What I’d like to point out right now for this article is that Unicorn has a “master” process, and has one or more “worker” processes. The “master” process itself doesn’t see any requests, but instead, it manages the worker processes, which are its child processes. They get forked from the master process. The kernel handles load balancing, and you only connect via a single unix socket or port using an upstream in, for example, NGINX. Unlike with for example Mongrel and Thin, where you upstream to multiple ports.
In any case, what’s important to understand for now is the fact that there’s a master process which loads in your application’s environment, and forks off child processes to serve your application.
Cedar and Unicorn - More concurrency per Heroku dyno
At this point you may already know where I’m going with this. Let’s create a basic Rails application.

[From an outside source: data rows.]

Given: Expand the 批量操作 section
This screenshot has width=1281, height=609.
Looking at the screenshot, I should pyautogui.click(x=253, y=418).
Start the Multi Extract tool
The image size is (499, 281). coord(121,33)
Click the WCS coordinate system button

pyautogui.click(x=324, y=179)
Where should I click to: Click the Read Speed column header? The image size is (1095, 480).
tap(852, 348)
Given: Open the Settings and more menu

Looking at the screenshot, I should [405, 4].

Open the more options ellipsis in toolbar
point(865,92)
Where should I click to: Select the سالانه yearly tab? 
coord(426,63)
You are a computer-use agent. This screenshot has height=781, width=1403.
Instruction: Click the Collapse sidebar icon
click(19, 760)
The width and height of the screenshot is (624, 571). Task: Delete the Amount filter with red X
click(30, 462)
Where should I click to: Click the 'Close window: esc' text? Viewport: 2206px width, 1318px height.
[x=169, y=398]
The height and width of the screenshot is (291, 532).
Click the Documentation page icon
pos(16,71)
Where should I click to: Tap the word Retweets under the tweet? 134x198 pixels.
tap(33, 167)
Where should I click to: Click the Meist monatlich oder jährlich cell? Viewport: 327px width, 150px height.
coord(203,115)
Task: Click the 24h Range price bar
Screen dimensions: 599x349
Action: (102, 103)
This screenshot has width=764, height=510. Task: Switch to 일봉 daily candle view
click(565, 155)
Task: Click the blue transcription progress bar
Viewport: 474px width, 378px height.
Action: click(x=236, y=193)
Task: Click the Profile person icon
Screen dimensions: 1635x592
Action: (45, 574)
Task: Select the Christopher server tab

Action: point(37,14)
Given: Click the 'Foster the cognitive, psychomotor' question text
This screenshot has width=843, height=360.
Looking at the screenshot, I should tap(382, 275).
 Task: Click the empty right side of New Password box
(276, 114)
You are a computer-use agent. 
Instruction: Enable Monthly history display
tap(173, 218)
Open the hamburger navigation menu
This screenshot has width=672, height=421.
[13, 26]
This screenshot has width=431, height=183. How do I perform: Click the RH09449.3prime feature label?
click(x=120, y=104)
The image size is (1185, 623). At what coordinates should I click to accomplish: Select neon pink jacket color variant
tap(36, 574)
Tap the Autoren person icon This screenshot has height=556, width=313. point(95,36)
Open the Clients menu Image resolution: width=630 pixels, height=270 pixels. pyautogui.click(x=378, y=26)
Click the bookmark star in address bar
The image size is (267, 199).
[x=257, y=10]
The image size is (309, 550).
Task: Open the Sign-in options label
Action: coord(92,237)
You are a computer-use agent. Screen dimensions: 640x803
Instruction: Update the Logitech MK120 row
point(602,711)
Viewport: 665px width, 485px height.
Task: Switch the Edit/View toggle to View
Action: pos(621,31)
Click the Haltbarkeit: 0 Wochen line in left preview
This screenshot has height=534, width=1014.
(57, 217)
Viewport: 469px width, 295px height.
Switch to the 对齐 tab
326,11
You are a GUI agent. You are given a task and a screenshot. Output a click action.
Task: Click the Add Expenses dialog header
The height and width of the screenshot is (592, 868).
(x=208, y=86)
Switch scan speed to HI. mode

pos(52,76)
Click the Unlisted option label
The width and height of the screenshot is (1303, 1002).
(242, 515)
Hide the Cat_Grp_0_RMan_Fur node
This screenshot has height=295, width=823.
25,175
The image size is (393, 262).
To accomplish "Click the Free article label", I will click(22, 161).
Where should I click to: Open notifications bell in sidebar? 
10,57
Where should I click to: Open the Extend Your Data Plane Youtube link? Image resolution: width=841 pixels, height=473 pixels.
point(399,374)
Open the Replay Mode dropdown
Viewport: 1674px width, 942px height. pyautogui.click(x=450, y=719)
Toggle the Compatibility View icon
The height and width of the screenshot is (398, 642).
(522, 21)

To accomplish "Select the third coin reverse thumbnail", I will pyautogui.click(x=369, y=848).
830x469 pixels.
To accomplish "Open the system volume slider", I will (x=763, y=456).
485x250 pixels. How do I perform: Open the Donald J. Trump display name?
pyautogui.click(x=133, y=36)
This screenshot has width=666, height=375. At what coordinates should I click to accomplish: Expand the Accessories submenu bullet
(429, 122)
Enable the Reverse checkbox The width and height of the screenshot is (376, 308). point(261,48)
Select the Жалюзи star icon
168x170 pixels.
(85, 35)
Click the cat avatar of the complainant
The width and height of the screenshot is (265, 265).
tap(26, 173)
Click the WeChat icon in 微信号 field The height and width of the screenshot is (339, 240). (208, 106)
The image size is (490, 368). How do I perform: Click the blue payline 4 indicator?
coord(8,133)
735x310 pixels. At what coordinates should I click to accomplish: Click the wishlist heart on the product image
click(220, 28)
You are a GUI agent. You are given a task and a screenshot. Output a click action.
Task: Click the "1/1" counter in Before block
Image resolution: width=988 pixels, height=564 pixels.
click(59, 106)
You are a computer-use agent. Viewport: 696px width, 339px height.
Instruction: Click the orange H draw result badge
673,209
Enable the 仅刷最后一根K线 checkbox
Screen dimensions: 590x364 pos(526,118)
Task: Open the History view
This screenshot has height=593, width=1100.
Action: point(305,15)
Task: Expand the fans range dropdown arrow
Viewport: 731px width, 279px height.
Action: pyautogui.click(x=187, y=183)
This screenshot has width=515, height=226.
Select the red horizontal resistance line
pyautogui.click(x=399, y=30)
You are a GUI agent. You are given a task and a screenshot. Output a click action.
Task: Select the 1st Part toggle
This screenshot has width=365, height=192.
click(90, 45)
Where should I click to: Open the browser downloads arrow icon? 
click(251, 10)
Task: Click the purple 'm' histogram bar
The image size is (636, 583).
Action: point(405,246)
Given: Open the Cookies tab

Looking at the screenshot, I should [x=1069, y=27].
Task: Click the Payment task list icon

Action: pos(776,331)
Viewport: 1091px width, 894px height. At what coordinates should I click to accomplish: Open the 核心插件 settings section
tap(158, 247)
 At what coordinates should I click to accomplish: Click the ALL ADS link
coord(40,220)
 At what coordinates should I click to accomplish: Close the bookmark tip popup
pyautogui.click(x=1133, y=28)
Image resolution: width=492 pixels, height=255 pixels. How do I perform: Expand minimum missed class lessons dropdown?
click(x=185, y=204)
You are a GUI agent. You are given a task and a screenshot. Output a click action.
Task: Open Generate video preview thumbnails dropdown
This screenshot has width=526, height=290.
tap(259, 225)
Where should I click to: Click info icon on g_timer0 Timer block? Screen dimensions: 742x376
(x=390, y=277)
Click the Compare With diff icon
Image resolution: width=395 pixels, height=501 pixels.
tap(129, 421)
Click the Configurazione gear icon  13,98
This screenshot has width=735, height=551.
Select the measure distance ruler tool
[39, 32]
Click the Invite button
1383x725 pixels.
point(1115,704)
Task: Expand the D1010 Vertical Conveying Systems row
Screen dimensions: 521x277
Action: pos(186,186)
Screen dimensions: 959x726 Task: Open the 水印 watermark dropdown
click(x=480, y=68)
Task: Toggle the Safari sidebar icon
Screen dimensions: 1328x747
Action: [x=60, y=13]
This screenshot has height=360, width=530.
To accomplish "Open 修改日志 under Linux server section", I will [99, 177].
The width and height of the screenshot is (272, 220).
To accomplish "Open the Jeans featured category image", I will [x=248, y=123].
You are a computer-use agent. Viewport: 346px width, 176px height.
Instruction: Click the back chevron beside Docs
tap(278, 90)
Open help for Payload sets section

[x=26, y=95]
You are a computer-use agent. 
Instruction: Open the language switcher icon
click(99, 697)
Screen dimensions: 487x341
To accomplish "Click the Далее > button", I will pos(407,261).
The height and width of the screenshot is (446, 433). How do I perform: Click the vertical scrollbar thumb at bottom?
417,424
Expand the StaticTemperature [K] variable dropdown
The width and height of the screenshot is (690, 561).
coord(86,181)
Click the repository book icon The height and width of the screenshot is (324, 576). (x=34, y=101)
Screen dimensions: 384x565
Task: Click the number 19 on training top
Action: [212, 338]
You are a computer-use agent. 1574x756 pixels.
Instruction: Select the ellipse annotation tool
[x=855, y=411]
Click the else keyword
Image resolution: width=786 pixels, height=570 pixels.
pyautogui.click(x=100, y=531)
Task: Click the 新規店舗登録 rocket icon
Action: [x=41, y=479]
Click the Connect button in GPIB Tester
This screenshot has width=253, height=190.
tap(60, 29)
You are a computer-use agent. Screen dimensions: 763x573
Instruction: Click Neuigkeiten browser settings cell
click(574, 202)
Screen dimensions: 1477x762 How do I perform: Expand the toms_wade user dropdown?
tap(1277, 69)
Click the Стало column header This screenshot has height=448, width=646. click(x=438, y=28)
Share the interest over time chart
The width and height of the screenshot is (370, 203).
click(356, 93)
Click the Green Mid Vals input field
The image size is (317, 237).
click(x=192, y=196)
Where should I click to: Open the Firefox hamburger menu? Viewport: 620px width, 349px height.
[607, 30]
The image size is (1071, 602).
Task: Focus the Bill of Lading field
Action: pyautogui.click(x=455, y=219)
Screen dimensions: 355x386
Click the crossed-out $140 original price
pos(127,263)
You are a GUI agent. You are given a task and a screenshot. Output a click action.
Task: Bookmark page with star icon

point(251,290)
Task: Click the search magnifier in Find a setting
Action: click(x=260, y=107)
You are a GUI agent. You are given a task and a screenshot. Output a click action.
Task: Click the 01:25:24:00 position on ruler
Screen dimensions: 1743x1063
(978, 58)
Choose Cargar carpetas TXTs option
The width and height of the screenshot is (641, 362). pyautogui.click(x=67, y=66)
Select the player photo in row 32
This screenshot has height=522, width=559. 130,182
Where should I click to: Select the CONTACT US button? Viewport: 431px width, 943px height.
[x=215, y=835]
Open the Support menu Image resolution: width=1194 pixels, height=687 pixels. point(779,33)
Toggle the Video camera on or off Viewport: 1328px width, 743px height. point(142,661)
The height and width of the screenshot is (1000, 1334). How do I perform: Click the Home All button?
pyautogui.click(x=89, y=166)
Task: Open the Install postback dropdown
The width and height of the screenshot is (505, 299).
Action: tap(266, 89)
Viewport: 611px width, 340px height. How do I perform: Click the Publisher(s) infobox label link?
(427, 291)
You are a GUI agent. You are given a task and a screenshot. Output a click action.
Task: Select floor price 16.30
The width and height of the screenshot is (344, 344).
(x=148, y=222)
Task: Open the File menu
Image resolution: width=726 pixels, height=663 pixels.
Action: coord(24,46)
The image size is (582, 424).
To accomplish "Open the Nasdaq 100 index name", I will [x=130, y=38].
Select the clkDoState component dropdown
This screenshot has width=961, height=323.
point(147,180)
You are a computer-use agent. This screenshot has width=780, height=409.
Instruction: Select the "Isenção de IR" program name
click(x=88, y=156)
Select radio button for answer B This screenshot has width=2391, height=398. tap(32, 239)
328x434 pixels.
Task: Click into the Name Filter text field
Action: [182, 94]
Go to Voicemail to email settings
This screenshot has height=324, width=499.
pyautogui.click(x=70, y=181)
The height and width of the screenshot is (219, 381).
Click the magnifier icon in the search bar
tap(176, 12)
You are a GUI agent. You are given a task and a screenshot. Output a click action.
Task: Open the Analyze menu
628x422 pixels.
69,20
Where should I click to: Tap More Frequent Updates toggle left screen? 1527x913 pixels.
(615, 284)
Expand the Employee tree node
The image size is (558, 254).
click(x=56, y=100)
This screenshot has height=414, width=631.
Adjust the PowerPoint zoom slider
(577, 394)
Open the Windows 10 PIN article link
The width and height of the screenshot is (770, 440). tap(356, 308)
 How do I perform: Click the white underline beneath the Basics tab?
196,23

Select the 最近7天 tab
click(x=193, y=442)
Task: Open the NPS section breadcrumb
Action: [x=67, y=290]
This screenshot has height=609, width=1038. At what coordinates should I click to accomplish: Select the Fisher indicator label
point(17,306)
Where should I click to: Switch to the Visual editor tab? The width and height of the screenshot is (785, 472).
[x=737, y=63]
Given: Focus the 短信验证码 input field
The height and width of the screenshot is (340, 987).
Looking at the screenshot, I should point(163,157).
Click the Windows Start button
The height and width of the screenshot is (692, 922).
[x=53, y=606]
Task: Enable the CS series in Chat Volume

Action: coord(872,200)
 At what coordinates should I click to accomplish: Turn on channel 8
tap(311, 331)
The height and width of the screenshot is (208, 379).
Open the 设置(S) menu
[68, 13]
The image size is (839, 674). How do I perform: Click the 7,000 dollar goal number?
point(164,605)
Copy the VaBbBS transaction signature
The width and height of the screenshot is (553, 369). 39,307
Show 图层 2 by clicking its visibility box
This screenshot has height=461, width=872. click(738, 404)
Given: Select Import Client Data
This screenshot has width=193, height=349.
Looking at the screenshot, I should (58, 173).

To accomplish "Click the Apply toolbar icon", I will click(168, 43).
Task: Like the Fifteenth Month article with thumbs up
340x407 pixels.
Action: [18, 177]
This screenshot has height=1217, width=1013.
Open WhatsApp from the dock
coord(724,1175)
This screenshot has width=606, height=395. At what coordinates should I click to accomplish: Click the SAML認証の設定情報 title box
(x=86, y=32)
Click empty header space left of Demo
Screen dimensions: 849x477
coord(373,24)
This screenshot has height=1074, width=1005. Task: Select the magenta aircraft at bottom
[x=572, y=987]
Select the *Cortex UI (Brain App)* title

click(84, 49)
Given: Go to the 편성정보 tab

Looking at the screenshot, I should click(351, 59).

rails new cedar-on-unicorn
Generate a simple controller which won’t interact with the database
rails generate controller home index
Open up your
Gemfile and ensure you have the following defined
gem 'rails', '3.0.7' gem 'unicorn'
And now comes the interesting part, create a unicorn config file in
worker_processes 4 # amount of unicorn workers to spin up timeout 30 # restarts workers that hang for 30 seconds
And a Procfile for Heroku’s new Cedar stack in
web: bundle exec unicorn -p $PORT -c ./config/unicorn.rb
Bundle it up
Initialize a new Git repository, commit it, and create your new Heroku Cedar Stack-based environment and push to it
git init git add . && git commit -m "concurrecy" heroku create --stack cedar git push heroku master
Now, visit http://myapp.heroku.com/home/index and you should be up and running.. with 4 unicorn worker instances, on a single Dyno! Prior to Celadon Cedar, you could only deploy Thin application servers, which don’t have this kind of process management. Thin doesn’t have a master process which forks children, so this wasn’t possible. If you wanted more concurrency / instances, you had to spin up more Heroku dynos.
But don’t over-do it
“Too much” is never a good idea. A dyno is essentially it’s own little isolated environment. You probably get your own dedicated amount of CPU cycles, and there is a limit to how much RAM you may consume (for obvious reasons), even if you can’t see your memory usage. I believe that there is a 300mb memory usage limit per dyno. Also, the more instances you try to cram in to a single VM, the worse your throughput gets when your VM starts to reach its resource limits, in which case you’re better off with less instances.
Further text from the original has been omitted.